In pancreatic ductal adenocarcinoma, tumor-associated macrophages secrete ISG15 enhancing the phenotype of cancer stem cells in the tumor.

==History==
ISG15 was originally identified in the late 1970s as a 15-kDa protein produced in response to type I interferon, a potent class of antiviral cytokines. Given the molecular weight, it was originally termed "a 15-kDa protein", but later renamed interferon-stimulated-gene-15 when the cassette of interferon-stimulated genes were recognized. In 1987 it was identified that ISG15 cross-reacts with anti-ubiquitin antibodies, and subsequent experiments uncovered the ubiquitin-like conjugation of ISG15 to other cellular proteins, coined "ISGylation". Given its inducibility by IFN-I, studies in the following decades focused on the antiviral activity of ISG15. These studies were carried out predominantly with in vitro systems and mouse models, and ascribed several antiviral functions to ISGylation. During this time, it was also discovered that ISG15 could be detected outside of cells. and in human serum samples. This free form of ISG15 could stimulate IFN-II production in lymphocytes. Finally, ISG15 could also be detected as an un-conjugated intracellular molecule with functions independent of ISGylation.

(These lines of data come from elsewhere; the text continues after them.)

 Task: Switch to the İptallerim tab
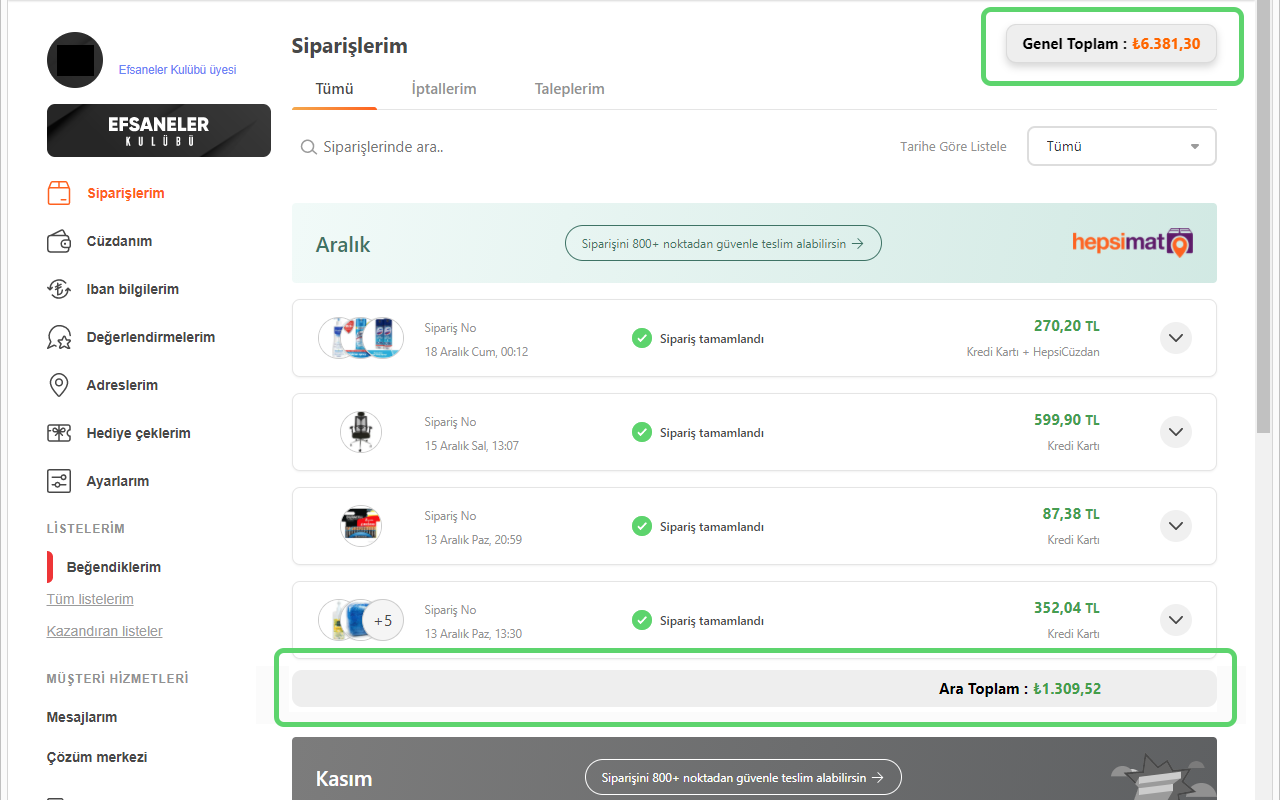tap(443, 88)
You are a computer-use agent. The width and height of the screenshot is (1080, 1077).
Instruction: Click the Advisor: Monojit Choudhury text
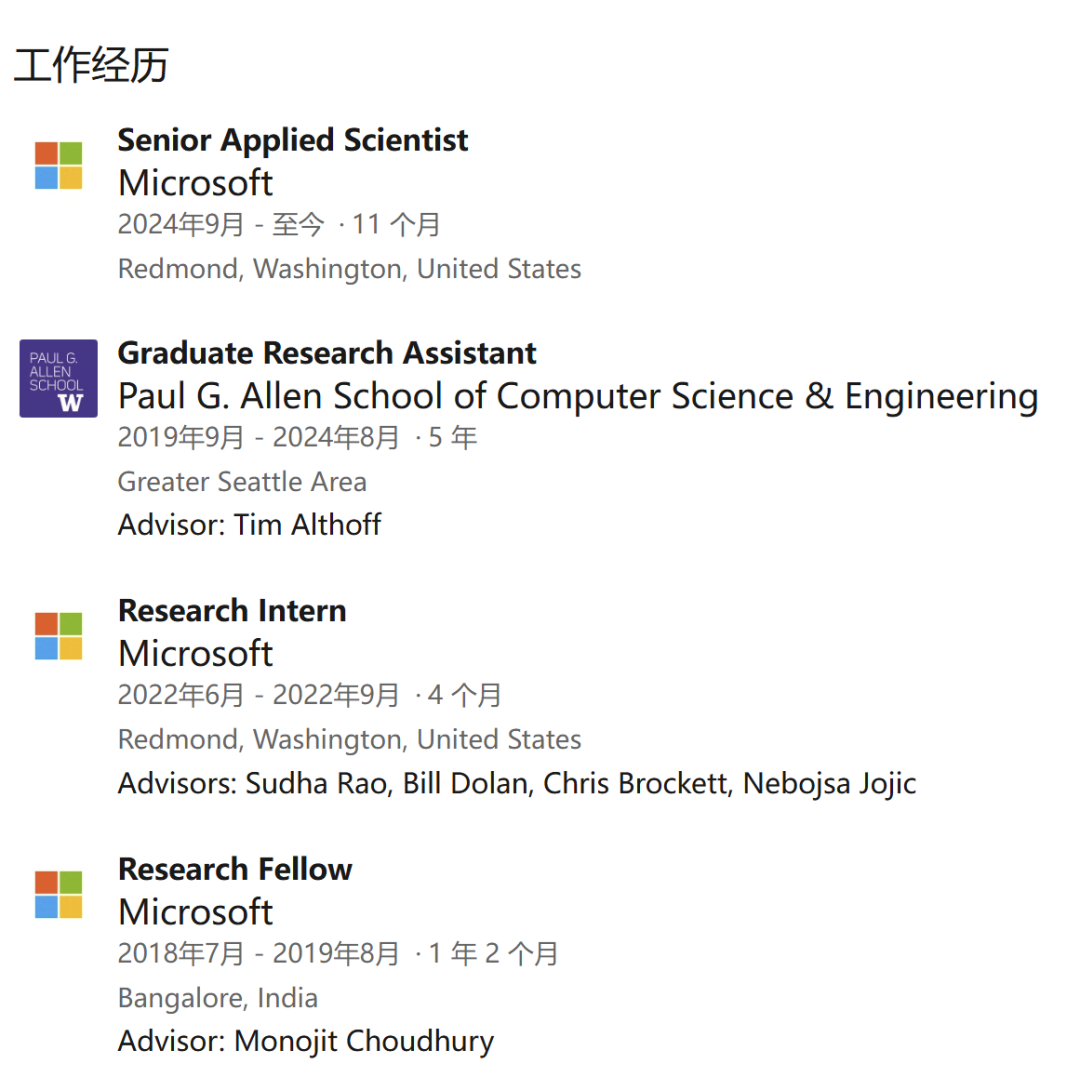(x=305, y=1041)
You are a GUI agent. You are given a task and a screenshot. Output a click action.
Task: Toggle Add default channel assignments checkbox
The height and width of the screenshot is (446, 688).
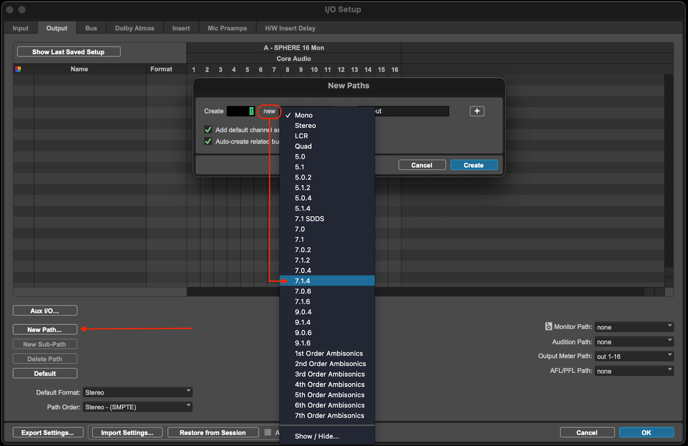click(x=208, y=130)
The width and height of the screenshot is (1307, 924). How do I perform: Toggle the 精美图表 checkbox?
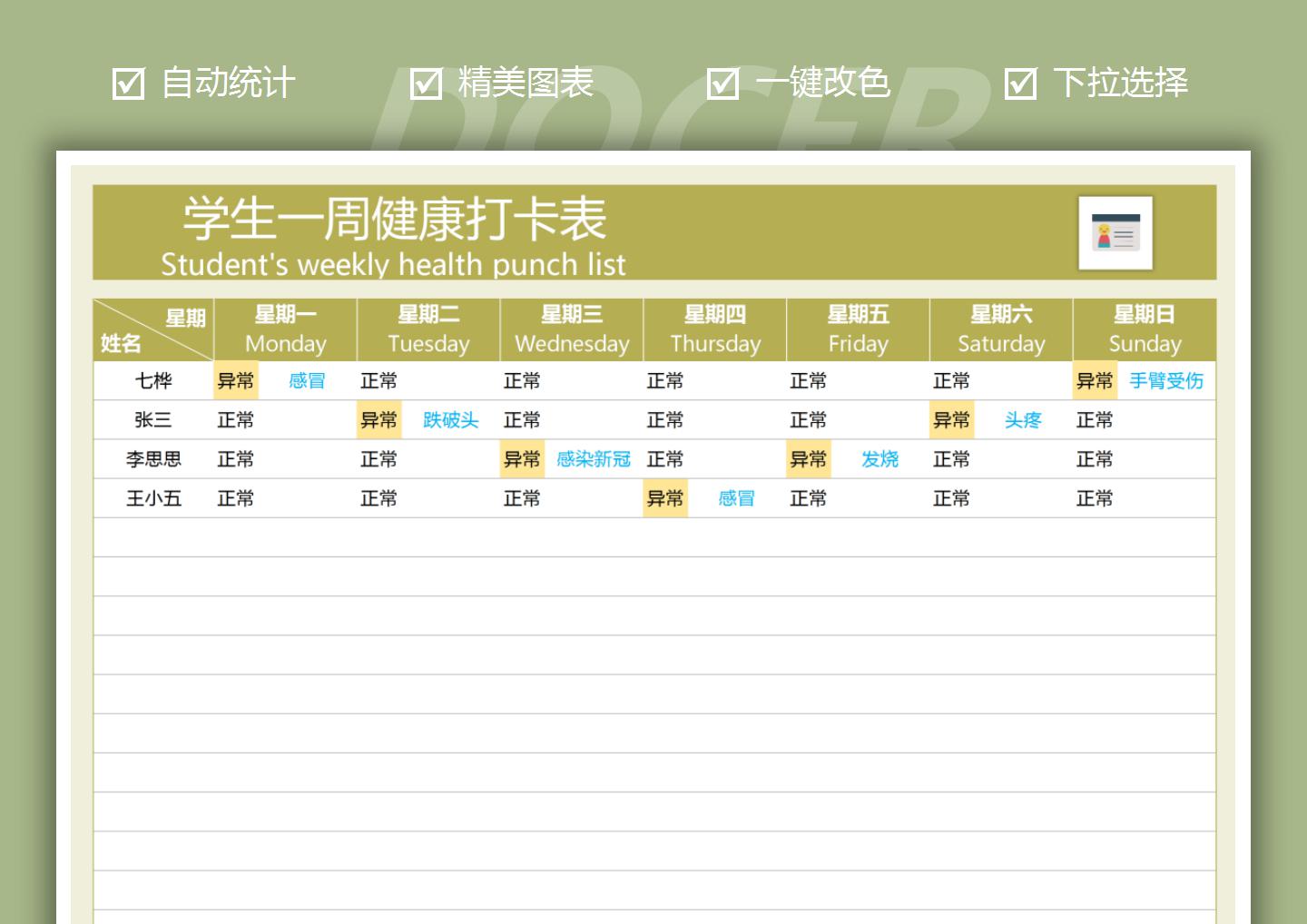(426, 84)

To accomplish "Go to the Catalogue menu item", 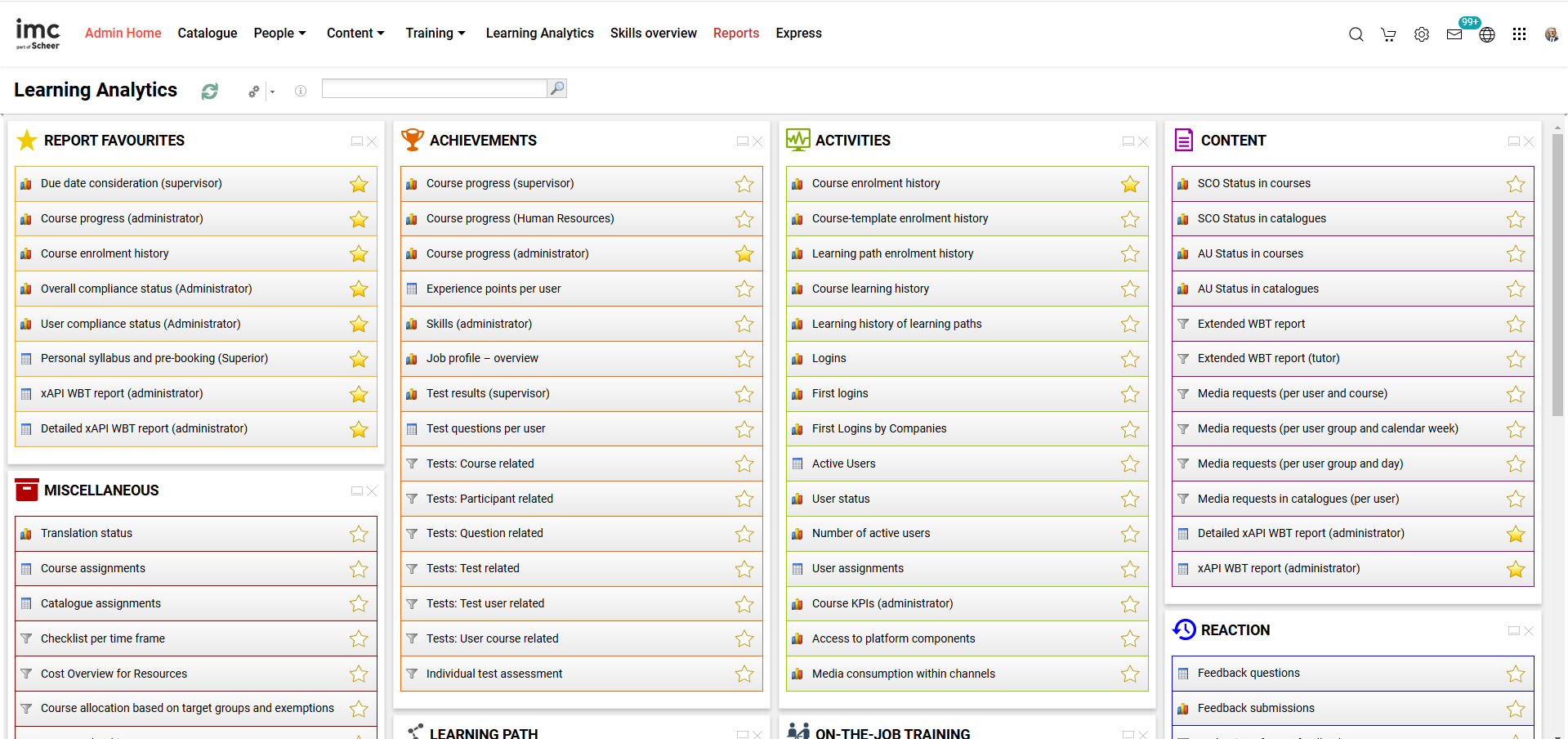I will (208, 33).
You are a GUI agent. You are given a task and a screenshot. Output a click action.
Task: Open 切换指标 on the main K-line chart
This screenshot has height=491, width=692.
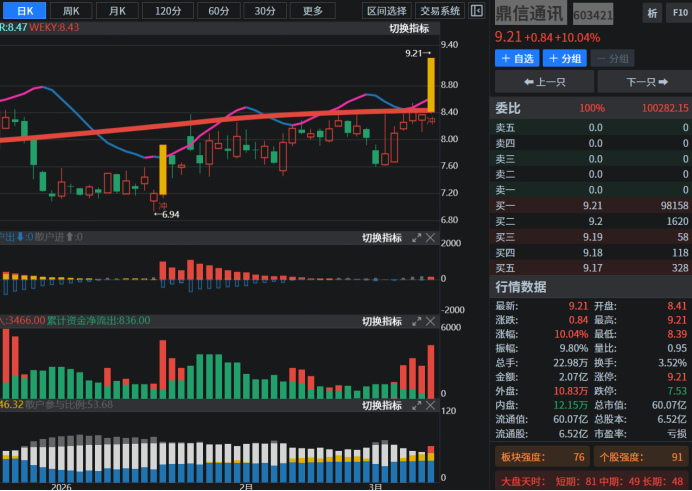(409, 28)
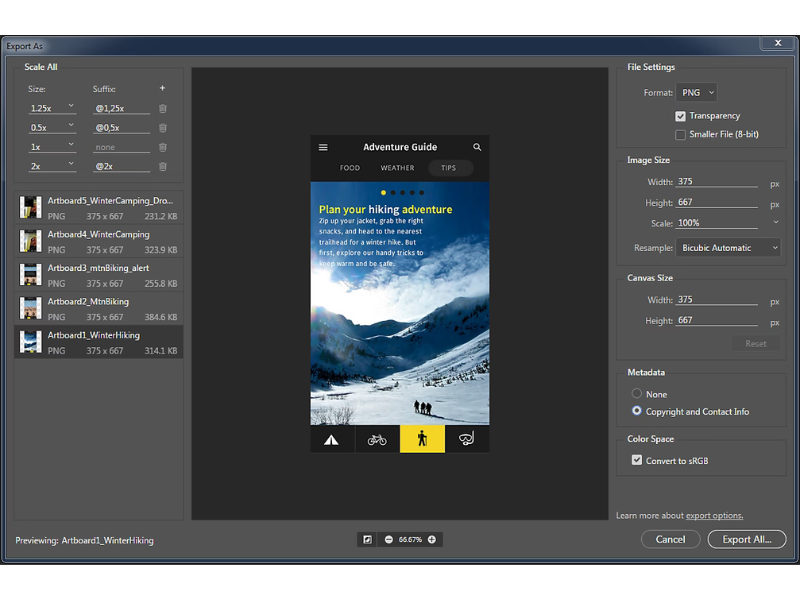Select the None metadata radio button
Screen dimensions: 800x600
[x=637, y=394]
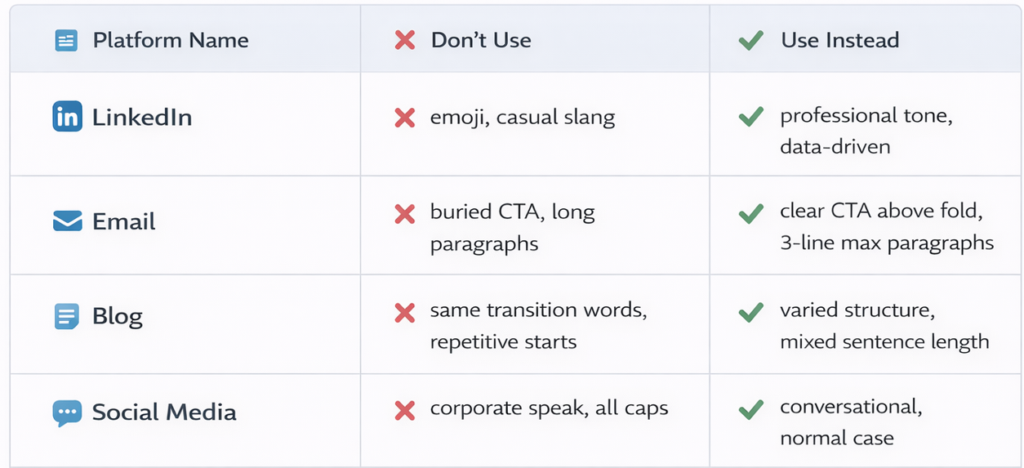Click the green checkmark in Use Instead header
1024x468 pixels.
click(x=749, y=41)
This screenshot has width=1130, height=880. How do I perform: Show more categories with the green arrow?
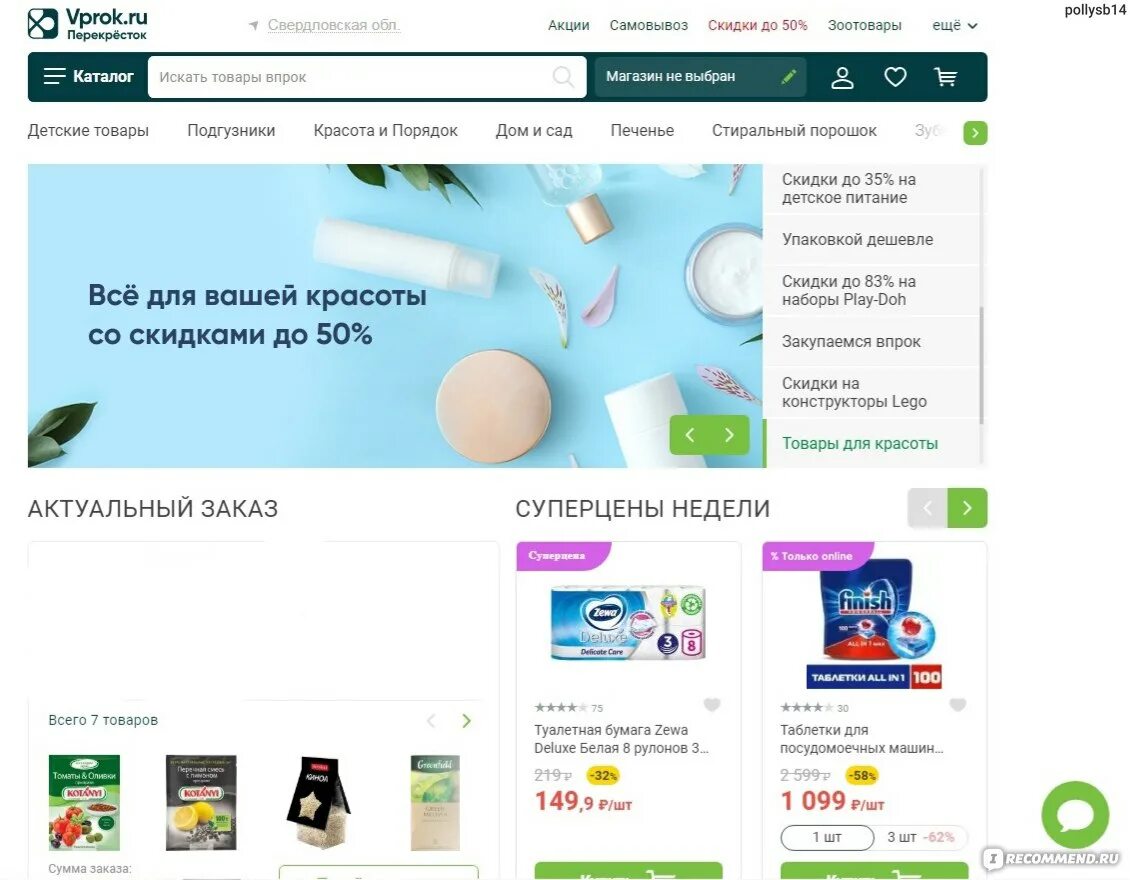coord(975,133)
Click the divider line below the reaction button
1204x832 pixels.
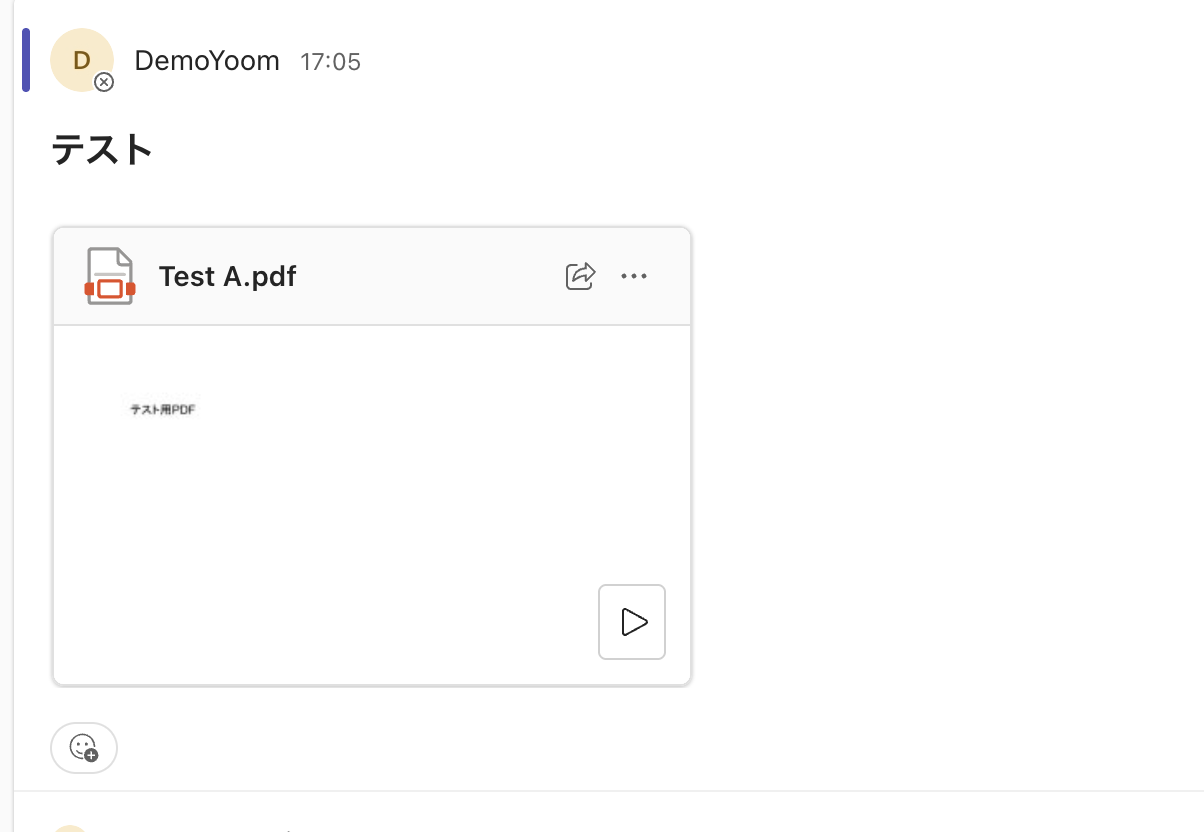pyautogui.click(x=609, y=791)
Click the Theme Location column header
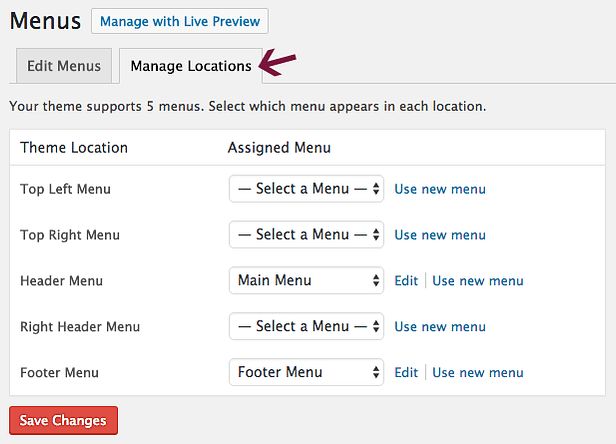This screenshot has width=616, height=444. click(74, 148)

The discovery of humans deficient in ISG15 elucidated the importance of these functions in human biology. ISG15-deficient patients were first identified by their susceptibly to BCG-strain mycobacteria, owing to the essential function of free ISG15 to potentiate the IFN-gamma / Interleukin-12 axis Surprisingly, despite the IFN-inducible nature of ISG15 and the previously-ascribed antiviral functions in mice, ISG15-deficient patients showed no susceptibility to viral infections. In fact, follow-up studies uncovered enhanced type I IFN signatures, manifesting as basal ganglia calcifications akin to TORCH infection but without an infectious etiology. This persistent, low-level inflammation was later shown to confer enhanced resistance to a wide array of viruses. This phenotype results from a previously-unrecognized function of ISG15 to negatively regulate IFN signaling, which is absent in murine systems. Other higher-order mammals (e.g. pig and dog), however, have achieved this negative regulatory function of ISG15, seemingly by convergent evolution.